## [The task]
Tally the lines in the listing below that contain the string "checkbox", and state only the total.

## [Extracted material]
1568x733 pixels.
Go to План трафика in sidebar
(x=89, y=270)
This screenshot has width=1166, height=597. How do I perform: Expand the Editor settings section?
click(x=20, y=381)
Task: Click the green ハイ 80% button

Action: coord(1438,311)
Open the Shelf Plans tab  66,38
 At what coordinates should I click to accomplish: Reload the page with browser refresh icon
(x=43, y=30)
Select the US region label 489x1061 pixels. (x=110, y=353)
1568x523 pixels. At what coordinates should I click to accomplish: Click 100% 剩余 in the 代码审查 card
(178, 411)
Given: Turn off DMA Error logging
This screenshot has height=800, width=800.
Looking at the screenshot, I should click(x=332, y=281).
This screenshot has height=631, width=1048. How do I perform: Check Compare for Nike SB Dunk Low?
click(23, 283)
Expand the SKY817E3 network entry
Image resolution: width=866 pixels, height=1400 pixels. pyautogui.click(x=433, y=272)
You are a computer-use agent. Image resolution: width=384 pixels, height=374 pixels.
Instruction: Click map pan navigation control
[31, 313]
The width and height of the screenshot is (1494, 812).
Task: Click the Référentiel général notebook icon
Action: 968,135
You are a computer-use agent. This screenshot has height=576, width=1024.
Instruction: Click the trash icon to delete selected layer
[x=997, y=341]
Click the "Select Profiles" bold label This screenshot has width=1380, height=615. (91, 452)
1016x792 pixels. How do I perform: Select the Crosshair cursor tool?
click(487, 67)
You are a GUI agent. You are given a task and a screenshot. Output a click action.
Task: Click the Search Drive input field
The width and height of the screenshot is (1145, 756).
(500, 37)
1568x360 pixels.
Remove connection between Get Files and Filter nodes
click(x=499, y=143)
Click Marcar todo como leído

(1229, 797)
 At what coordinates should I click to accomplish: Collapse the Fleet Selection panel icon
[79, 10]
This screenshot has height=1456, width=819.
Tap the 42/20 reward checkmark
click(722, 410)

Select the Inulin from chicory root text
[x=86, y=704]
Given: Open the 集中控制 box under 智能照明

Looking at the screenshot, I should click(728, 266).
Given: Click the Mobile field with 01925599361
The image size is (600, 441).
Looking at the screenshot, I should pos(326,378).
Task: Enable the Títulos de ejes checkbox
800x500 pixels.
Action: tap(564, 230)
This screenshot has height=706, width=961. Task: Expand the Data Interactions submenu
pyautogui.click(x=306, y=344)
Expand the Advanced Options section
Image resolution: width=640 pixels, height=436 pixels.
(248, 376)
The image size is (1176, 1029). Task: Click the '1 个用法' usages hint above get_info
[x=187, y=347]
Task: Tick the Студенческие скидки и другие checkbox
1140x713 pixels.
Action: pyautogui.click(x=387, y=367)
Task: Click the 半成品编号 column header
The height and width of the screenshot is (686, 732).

## [Reply]
2